A:No, OPC cannot be directly converted into LLP as the company should have atleast 2 members who shall on conversion become partners/ DP of LLP.
*However, if we act smart, another way to Convert OPC into LLP is by conversion of OPC into Private Company (Step I) and then Private company into LLP(Step II).

What Companies Act 2013, says;
As per Section 18 of Companies Act 2013,
 (1)A company of any class registered under this Act may convert itself as a company of other class under this Act by alteration of memorandum and articles of the company in accordance with the provisions of this Chapter.
(2) Where the conversion is required to be done under this section, the Registrar shall on an application made by the company, after satisfying himself that the provisions of this Chapter applicable for registration of companies have been complied with, close the former registration of the company and after registering the documents referred to in sub-section (1), issue a certificate of incorporation in the same manner as its first registration.
(3) The registration of a company under this section shall not affect any debts, liabilities, obligations or contracts incurred or entered into, by or on behalf of the company before conversion and such debts, liabilities, obligations and contracts may be enforced in the manner as if such registration had not been done.
What Companies (incorporation)Rules 2014, says;
Rule 6 : One Person Company to convert itself into a public company or a private company in certain cases.-
(1) Where the paid up share capital of an One Person Company exceeds fifty lakh rupees and its average annual turnover during the relevant period exceeds two crore rupees, it shall cease to be entitled to continue as a One Person Company.
 (2) Such One Person Company shall be required to convert itself, within six months of the date on which its paid up share capital is increased beyond fifty lakh rupees or the last day of the relevant period during which its average annual turnover exceeds two crore rupees as the case may be, into either a private company with minimum of two members and two directors or a public company with at least of seven members and three directors in accordance with the provisions of section 18 of the Act.
(3) The One Person Company shall alter its memorandum and articles by passing a resolution in accordance with sub-section (3) of section 122 of the Act to give effect to the conversion and to make necessary changes incidental thereto.
(4) The One Person Company shall within period of sixty days from the date of applicability of sub-rule (1), give a notice to the Registrar in Form No.INC.5 informing that it has ceased to be a One Person Company and that it is now required to convert itself into a private company or a public company by virtue of its paid up share capital or average annual turnover, having exceeded the threshold limit laid down in sub-rule (1).
Explanation.-For the purposes of this rule,- “relevant period” means the period of immediately preceding three consecutive financial years;
(5) If One Person Company or any officer of the One Person Company contravenes the provisions of these rules, One Person Company or any officer of the One Person Company shall be punishable with fine which may extend to ten thousand rupees and with a further fine which may extend to one thousand rupees for every day after the first during which such contravention continues.
 (6) A One Person company can get itself converted into a Private or Public company after increasing the minimum number of members and directors to two or minimum of seven members and two or three directors as the case may be, and by maintaining the minimum paid-up capital as per requirements of the Act for such class of company and by making due compliance of section 18 of the Act for conversion.
Condition Precedent
·         No OPC can convert voluntarily into a private company unless two years is expired from the date of incorporation;
 Exception
       An OPC can convert into a private company within two years of its incorporation only if threshold limit (paid up share capital) is increased beyond fifty lakh rupees or its average annual turnover during the relevant period exceeds two crore rupees.

Our View:
A One Person Company (OPC) can convert itself into a private company by complying the procedure laid out under the Companies Act, 2013. By converting an OPC to a private company, the ownership of the company is getting transferred from the sole member to minimum two shareholders.
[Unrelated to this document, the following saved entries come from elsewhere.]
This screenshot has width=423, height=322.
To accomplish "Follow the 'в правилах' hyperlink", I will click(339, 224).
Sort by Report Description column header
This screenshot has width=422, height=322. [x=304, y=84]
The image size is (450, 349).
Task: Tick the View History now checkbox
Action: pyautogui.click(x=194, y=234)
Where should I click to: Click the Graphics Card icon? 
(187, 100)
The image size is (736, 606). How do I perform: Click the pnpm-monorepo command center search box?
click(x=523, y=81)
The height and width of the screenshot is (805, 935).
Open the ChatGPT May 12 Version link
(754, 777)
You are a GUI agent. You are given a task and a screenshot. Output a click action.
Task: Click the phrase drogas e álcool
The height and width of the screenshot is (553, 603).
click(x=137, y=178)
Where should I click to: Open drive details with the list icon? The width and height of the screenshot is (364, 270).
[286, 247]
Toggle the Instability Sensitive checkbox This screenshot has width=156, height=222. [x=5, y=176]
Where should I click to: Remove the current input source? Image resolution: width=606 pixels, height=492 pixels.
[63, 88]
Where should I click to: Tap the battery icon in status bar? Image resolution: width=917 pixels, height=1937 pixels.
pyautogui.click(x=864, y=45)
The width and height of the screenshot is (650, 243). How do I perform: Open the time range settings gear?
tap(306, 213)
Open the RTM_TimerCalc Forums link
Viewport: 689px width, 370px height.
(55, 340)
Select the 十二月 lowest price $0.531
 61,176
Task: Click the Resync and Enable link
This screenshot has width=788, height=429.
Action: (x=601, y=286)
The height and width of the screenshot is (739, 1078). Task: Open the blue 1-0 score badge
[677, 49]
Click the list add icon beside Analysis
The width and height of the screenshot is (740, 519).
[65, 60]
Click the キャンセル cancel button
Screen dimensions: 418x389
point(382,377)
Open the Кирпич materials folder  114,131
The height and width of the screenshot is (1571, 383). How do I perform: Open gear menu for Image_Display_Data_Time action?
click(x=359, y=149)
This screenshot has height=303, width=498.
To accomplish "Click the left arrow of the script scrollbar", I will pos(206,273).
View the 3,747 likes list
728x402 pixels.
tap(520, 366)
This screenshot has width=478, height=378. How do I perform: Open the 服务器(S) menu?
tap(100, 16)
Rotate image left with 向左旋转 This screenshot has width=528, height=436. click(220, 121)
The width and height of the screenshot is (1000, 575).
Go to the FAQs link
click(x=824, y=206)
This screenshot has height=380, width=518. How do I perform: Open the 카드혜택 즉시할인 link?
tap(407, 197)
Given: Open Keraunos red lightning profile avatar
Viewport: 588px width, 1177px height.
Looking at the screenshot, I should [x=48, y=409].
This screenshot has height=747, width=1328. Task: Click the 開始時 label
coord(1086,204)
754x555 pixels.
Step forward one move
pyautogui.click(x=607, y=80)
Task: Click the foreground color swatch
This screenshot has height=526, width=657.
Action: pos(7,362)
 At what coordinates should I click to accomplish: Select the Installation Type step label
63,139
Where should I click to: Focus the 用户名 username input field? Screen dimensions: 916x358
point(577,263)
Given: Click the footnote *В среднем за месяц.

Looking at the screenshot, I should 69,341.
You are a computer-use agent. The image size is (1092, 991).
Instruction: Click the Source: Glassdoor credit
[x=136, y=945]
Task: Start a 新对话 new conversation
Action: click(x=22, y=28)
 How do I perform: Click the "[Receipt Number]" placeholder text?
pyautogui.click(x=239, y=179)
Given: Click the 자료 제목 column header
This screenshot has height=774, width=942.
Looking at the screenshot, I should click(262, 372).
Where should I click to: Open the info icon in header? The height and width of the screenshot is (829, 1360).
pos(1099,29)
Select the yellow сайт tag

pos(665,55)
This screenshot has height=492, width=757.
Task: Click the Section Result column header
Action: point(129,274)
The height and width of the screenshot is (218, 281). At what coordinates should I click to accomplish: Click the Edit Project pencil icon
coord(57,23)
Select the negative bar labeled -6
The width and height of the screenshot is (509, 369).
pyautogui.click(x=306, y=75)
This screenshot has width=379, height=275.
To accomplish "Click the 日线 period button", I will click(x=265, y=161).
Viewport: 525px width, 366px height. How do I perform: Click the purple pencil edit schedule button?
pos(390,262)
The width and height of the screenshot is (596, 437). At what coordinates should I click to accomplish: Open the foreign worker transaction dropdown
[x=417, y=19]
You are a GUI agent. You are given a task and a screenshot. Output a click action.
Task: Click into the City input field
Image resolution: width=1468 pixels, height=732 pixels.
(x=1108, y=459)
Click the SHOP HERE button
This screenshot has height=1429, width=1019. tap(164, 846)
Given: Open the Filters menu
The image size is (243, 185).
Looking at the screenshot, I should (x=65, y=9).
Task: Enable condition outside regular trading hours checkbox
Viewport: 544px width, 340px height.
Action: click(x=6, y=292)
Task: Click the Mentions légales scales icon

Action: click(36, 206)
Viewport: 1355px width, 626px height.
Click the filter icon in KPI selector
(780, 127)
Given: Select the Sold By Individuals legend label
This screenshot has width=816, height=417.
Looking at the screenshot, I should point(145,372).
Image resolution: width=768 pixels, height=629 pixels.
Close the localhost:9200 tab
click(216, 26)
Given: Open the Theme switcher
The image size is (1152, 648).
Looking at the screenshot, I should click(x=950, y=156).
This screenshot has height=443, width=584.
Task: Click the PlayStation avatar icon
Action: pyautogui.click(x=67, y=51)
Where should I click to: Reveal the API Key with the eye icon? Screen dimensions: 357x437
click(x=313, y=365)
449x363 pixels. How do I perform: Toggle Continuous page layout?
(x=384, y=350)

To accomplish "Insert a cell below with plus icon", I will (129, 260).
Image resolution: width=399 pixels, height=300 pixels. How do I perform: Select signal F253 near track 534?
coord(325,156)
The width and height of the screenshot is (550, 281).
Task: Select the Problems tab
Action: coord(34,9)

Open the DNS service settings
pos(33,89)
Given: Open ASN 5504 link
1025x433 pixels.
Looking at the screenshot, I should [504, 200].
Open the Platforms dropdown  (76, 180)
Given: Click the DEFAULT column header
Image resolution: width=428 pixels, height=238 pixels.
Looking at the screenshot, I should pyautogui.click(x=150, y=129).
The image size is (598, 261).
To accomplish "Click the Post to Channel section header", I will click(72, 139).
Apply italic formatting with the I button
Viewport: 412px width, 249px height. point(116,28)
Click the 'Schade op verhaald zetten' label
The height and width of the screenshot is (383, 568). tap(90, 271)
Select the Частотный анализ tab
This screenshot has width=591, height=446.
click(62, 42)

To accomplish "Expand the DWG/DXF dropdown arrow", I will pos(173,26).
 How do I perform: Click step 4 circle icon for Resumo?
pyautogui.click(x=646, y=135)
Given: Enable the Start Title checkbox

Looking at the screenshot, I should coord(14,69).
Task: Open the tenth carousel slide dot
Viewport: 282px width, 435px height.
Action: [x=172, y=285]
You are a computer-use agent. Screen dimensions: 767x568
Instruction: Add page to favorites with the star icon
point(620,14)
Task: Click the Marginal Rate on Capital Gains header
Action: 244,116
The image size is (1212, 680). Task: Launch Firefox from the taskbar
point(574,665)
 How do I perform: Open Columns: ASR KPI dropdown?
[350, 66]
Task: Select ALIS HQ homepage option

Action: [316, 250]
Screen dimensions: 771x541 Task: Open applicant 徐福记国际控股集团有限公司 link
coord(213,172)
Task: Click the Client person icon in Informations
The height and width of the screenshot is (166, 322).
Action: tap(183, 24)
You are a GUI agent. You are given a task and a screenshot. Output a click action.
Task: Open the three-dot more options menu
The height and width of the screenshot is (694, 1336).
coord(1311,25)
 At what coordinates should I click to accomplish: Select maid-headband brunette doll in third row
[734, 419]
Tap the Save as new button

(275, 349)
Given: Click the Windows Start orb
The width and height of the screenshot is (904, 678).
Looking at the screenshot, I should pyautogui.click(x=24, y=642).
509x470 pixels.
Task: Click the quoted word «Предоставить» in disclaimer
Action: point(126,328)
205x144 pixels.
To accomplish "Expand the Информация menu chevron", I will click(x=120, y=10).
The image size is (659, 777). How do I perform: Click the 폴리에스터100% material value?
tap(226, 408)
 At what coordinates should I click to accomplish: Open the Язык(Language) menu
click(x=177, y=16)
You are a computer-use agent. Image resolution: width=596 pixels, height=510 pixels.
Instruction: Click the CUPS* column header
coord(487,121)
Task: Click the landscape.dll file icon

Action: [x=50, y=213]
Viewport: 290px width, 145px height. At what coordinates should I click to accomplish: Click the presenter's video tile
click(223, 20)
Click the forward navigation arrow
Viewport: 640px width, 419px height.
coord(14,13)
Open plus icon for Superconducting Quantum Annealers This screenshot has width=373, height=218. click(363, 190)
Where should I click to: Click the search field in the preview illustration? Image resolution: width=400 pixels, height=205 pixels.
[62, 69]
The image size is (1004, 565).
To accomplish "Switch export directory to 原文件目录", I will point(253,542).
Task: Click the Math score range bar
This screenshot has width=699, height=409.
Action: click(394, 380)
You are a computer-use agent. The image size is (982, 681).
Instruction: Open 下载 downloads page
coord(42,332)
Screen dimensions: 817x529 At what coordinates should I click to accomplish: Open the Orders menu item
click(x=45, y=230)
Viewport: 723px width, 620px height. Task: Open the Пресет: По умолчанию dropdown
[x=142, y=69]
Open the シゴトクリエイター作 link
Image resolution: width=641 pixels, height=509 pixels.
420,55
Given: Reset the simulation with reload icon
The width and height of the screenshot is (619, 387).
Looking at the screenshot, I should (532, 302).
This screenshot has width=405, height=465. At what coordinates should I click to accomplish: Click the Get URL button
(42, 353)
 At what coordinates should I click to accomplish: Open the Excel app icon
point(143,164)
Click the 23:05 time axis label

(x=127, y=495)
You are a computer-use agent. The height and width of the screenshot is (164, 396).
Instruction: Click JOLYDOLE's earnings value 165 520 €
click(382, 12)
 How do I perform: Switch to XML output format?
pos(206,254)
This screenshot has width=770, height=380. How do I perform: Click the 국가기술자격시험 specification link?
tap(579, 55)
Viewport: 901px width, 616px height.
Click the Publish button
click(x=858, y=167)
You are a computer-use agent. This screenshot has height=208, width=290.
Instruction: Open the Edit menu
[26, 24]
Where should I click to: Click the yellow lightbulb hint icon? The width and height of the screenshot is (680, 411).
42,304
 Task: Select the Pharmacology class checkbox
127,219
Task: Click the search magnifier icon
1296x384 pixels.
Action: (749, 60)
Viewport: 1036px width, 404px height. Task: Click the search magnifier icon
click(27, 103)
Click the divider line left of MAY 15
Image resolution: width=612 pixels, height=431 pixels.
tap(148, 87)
The number of directors also to be increased to minimum two. The Registrar shall on an application made by the company, after satisfying himself that the relevant provisions of for registration of companies have been complied with, register the documents for conversion and close the former registration of the company and issue a fresh certificate of incorporation.

Procedure for conversion
       Company shall obtain No objection in writing from creditors.
       Pass a resolution for conversion of OPC to private company
       An affidavit by the director(s) of the company confirming that all creditors of the company have given their consent for conversion,
       file copy of the special resolution with the Registrar of Companies within thirty days
       The company shall file an application in Form No.INC.6 for its conversion into private limited




Documents required
       Altered Memorandum of Association
       Altered Articles of Association
       Copy of latest audited balance sheet and Loss Account
       Copy of board resolution authorising giving notices to creditors
       List of creditors; and
       Copy of No Objection letter from secured creditors.

Effect of conversion
       On approval of the application, the registrar will issue fresh certificate of incorporation.
       The ownership will be transferred from sole member to multiple members.
       The new company have no restriction on the capital or turnover.
       The conversion shall not affect any debts, liabilities, obligations or contracts incurred or entered into, by or on behalf of the company before conversion and it may be enforced in the manner as if such registration had not been done.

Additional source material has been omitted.